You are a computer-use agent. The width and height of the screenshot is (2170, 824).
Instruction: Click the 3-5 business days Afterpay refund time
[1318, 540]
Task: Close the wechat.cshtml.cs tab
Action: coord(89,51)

---+---

■ To do
The answer is the line containing "Instruction: Click the" together with every line after it in the records, repeated exactly and with nothing else.

■ Output of the exercise
Instruction: Click the 3-5 business days Afterpay refund time
[1318, 540]
Task: Close the wechat.cshtml.cs tab
Action: coord(89,51)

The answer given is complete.